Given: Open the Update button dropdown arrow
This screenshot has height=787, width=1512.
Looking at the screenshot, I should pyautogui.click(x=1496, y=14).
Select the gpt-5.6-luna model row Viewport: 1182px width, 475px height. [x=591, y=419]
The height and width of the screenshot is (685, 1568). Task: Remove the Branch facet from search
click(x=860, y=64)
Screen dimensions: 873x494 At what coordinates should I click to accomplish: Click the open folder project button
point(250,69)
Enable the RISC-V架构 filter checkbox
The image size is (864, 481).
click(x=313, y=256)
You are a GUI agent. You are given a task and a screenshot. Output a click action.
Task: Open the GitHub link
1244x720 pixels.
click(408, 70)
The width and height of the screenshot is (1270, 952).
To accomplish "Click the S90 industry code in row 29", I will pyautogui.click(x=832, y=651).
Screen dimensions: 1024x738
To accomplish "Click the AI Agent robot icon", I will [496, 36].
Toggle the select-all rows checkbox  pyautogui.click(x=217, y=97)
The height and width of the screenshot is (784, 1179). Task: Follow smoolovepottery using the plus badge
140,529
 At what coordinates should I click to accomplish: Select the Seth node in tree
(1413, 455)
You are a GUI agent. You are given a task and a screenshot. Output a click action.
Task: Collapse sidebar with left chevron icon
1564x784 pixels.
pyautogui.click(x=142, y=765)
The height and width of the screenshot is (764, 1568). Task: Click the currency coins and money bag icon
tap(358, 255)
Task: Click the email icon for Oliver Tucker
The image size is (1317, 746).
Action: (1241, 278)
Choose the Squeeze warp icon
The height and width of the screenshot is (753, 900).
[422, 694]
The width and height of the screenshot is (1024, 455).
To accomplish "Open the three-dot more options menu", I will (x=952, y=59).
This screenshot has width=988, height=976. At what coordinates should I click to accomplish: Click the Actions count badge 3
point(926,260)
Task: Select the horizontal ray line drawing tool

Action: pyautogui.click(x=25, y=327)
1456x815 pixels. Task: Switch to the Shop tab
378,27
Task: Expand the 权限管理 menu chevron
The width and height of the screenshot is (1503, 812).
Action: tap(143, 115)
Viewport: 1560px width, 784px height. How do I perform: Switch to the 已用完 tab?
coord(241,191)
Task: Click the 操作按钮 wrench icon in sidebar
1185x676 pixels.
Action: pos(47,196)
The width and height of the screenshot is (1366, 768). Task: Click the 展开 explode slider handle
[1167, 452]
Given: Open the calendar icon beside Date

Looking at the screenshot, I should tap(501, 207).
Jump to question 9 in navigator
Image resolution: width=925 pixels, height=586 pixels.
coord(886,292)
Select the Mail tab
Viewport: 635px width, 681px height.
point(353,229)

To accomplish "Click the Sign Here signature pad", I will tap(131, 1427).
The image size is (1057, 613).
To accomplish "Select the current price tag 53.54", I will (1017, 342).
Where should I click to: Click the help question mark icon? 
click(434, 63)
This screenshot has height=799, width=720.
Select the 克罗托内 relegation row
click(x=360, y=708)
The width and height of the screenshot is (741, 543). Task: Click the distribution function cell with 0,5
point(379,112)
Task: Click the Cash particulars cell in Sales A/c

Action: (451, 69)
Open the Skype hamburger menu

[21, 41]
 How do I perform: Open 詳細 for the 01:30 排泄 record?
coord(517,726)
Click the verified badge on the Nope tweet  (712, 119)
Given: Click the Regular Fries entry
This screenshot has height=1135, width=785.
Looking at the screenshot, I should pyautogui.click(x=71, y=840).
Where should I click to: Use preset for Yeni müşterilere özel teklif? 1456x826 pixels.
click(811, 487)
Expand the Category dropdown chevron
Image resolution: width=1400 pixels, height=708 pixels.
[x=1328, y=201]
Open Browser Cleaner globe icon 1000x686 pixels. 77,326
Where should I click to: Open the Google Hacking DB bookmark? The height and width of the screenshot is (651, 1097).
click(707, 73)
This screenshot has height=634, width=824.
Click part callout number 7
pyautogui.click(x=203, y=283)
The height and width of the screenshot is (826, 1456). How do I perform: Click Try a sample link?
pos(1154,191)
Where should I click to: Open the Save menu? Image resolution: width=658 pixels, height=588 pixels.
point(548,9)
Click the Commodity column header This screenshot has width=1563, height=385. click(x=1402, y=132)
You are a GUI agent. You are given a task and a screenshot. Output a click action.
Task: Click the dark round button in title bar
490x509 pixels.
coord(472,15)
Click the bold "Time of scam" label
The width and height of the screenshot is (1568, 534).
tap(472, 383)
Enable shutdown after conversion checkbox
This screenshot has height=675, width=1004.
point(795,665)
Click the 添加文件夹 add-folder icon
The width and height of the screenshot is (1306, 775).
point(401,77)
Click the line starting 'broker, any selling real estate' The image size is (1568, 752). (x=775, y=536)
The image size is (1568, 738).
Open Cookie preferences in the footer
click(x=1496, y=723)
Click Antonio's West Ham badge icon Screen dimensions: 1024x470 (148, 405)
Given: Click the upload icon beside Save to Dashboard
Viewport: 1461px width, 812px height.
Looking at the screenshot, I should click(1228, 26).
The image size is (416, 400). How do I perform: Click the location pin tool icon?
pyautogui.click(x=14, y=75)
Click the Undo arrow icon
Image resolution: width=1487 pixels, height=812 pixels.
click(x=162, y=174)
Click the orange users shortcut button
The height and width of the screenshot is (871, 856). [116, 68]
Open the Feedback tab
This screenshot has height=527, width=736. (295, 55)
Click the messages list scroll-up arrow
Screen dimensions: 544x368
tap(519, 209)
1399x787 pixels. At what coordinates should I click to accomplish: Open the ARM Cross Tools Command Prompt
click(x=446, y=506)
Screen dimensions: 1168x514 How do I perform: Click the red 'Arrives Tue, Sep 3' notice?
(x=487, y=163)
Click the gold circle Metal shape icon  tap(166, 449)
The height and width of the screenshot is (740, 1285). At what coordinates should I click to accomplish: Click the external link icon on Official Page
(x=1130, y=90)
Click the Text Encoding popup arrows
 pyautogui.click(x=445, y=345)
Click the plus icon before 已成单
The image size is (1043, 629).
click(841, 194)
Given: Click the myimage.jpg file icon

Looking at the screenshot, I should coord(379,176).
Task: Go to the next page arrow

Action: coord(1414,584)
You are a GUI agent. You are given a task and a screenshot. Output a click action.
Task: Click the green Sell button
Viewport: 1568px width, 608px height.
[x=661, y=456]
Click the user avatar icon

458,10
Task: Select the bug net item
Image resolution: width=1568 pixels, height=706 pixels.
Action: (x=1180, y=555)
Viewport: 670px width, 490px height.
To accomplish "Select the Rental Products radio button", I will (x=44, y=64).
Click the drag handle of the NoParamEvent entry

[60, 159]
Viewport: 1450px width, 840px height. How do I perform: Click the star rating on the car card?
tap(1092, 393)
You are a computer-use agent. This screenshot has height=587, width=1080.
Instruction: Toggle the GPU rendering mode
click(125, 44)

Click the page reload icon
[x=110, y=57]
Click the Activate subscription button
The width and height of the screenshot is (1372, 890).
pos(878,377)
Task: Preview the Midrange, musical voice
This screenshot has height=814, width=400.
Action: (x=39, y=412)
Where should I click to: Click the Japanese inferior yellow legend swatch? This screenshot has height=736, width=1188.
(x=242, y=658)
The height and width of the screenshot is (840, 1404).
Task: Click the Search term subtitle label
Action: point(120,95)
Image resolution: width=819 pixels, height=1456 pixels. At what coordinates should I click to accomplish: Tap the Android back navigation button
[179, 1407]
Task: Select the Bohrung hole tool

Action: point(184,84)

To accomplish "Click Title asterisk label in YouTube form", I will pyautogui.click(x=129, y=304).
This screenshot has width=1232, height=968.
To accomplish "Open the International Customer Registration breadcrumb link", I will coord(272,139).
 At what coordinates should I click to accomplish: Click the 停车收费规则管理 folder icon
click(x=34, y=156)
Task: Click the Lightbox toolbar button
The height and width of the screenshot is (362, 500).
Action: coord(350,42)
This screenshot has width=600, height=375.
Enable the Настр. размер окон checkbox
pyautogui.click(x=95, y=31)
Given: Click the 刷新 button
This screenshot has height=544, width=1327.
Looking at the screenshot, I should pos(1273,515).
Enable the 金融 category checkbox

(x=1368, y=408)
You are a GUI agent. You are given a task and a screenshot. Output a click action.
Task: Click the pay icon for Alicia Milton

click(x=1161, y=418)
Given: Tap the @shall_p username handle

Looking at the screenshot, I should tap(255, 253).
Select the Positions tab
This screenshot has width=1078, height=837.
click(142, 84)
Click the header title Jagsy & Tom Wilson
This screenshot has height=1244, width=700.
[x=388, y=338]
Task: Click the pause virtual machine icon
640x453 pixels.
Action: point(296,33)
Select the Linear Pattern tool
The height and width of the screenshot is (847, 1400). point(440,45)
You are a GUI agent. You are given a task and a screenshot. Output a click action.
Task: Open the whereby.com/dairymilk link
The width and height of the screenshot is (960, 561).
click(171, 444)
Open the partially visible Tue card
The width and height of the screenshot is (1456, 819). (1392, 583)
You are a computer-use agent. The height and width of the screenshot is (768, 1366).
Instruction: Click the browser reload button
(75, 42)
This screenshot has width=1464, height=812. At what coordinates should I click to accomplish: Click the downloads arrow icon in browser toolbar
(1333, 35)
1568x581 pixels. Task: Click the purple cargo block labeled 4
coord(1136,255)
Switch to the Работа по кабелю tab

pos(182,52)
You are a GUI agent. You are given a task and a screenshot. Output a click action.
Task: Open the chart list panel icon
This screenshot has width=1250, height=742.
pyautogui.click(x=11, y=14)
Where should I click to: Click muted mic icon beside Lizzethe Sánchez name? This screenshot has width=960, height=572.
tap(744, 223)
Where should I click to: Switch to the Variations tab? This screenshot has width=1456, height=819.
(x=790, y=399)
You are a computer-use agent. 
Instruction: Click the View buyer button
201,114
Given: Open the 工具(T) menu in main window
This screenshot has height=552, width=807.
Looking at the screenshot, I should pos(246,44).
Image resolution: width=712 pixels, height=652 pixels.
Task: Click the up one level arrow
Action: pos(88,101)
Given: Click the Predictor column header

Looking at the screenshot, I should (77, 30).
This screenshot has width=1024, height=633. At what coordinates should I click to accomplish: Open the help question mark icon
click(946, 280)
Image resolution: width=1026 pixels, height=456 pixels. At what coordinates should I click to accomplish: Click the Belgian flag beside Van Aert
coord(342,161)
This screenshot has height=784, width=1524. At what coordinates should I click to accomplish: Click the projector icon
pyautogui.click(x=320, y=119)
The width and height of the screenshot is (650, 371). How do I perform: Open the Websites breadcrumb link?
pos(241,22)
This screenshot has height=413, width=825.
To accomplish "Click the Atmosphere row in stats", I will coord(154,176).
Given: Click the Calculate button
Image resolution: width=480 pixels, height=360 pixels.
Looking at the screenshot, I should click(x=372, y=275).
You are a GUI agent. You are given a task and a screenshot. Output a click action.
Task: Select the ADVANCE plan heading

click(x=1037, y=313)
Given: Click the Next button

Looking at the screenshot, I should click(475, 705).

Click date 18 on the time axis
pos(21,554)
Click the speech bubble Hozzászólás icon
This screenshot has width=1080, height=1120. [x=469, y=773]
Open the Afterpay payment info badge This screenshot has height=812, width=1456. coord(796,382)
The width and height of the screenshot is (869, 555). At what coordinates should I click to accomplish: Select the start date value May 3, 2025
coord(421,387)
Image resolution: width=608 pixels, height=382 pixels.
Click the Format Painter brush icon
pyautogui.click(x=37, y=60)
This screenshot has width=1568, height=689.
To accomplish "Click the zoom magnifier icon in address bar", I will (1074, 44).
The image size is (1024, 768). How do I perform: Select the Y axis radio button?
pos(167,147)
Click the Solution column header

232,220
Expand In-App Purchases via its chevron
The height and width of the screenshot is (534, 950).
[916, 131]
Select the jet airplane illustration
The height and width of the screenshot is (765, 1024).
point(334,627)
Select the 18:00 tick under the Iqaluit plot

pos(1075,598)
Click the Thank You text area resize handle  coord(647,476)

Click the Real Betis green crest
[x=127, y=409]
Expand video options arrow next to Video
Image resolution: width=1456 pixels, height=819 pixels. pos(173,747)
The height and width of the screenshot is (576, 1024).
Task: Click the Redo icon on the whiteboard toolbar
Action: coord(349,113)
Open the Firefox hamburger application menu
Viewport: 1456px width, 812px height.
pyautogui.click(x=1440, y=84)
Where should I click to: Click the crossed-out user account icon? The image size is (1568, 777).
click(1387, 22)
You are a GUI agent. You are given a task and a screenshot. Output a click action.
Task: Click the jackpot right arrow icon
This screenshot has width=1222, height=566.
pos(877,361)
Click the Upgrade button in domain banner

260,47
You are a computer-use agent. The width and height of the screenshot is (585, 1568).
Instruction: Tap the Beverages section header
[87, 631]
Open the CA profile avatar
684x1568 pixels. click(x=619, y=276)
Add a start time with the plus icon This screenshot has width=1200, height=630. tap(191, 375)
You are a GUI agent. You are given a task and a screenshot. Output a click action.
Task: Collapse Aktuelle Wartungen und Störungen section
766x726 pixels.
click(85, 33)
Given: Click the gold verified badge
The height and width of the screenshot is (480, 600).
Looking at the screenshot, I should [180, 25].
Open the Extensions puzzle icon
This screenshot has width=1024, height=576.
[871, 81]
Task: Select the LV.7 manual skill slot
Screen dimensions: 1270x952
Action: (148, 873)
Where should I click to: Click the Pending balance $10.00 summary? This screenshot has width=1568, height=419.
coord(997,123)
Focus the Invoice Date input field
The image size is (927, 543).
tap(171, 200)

Description of the task — Locate each line in the items above that contains the word "list" and copy those lines.

Result —
Click the messages list scroll-up arrow
Task: Open the chart list panel icon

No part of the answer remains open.